At present, insider trading rules are applicable to dealing in securities of listed companies or those proposed to be listed, when in possession of Unpublished Price Sensitive Information (UPSI). The units of mutual funds are specifically excluded from the definition of securities under the rules.
SEBI's latest decision follows the Franklin Templeton episode, in which a few executives of the fund house were accused of redeeming their holdings in the schemes ahead of the six debt schemes shutting for redemption.
"No insider shall trade in the units of a scheme of a mutual fund, when in possession of unpublished price sensitive information, which may have a material impact on the net asset value of a scheme or may have a material impact on the interest of the unit holders of the scheme," SEBI said in a notification issued on Thursday.

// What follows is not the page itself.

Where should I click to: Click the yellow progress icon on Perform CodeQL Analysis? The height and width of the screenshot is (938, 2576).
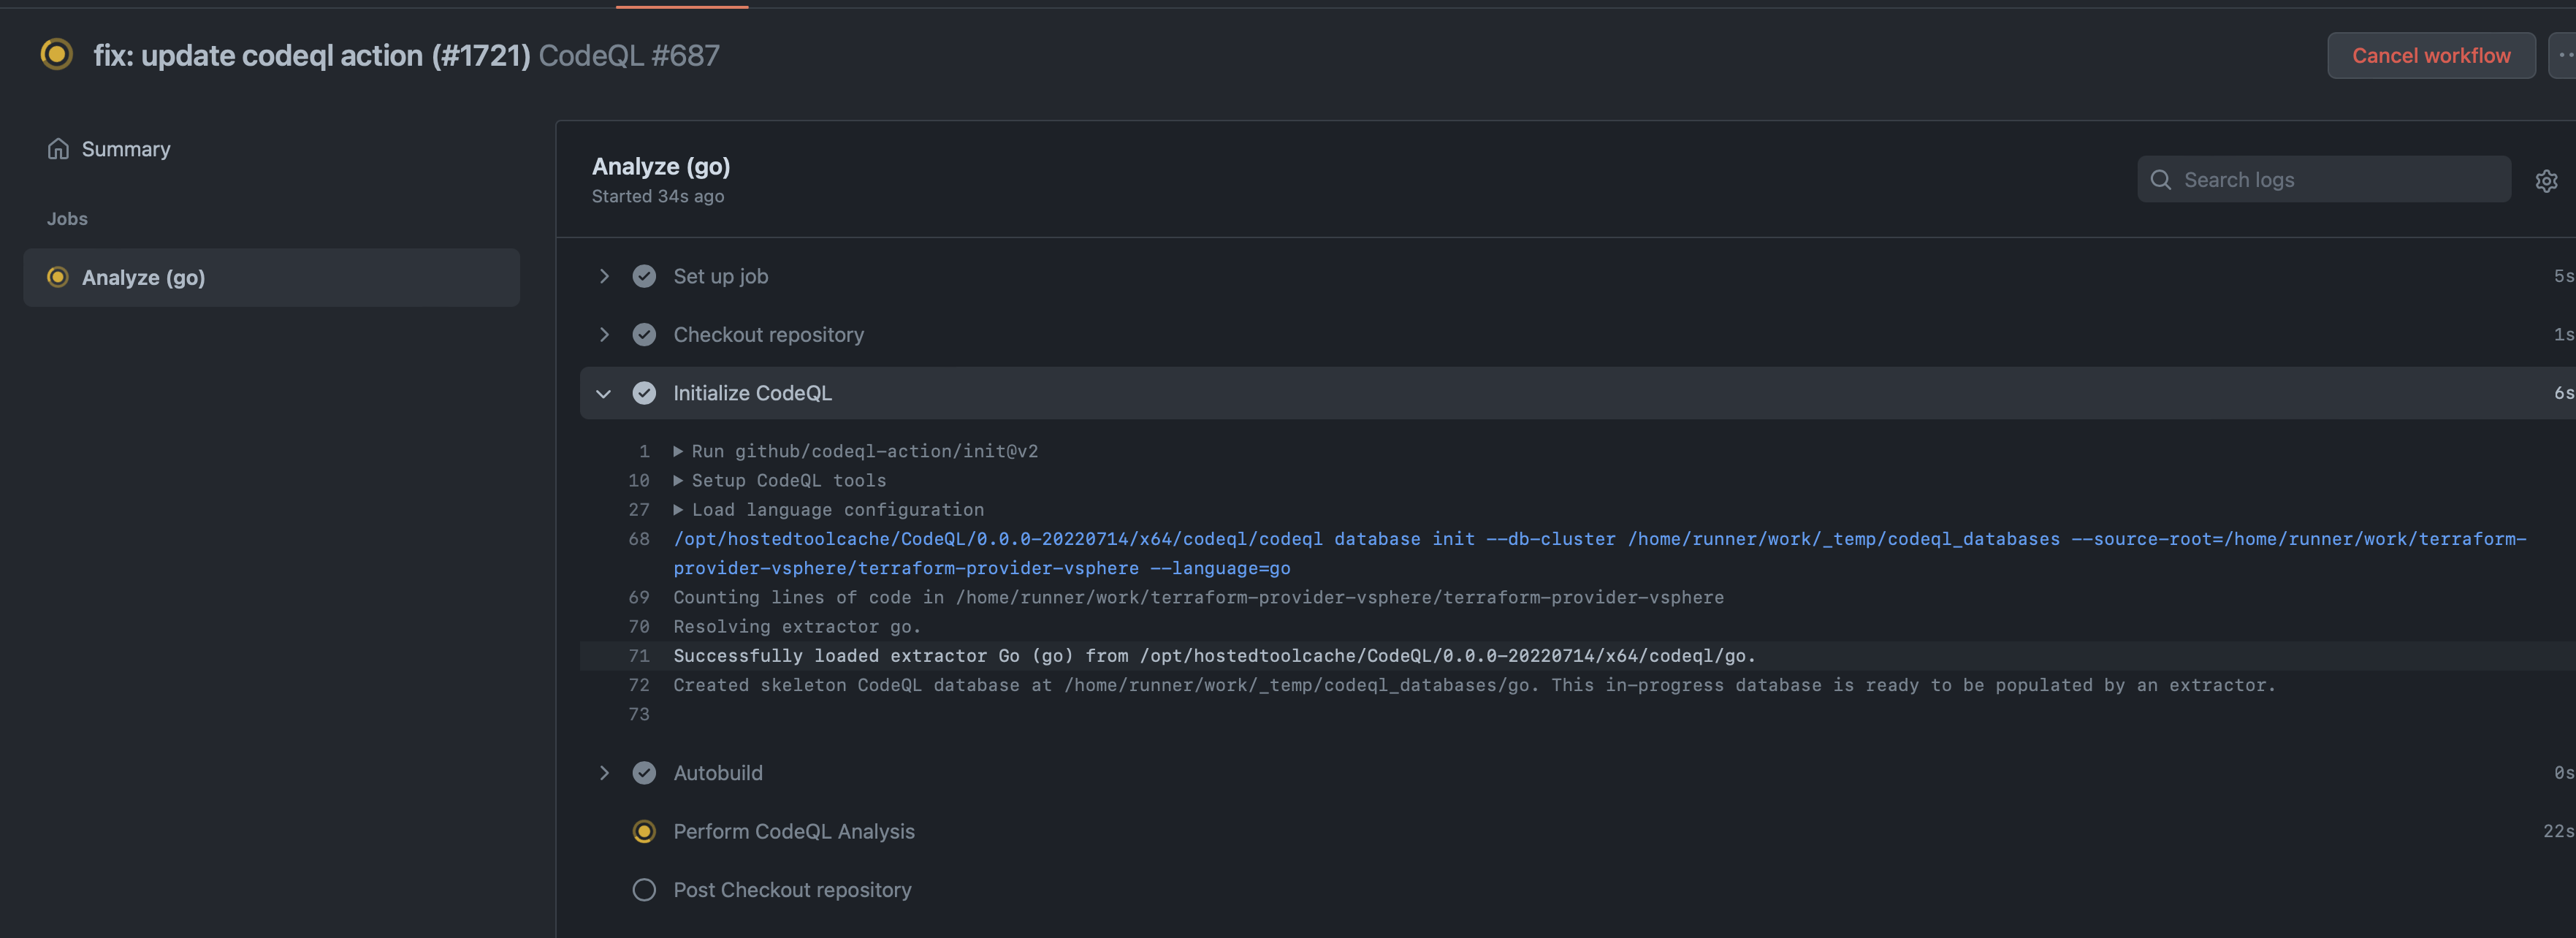click(644, 830)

Under the new rules, asset management companies (AMCs) will have to disclose the details of holdings in the units of its mutual fund schemes, on an aggregated basis, held by the AMC, trustees and their immediate relatives on the platform of stock exchanges.
"Details of all the transactions in the units of its own mutual funds... executed by the designated persons of asset management company, trustees and their immediate relatives shall be reported by the concerned person to the compliance officer of asset management company within two business days from the date of transaction," the regulator said.
Also, the Securities and Exchange Board of India (SEBI) has prescribed a minimum standard of code of conduct for designated persons in line with provisions of existing insider trading rules.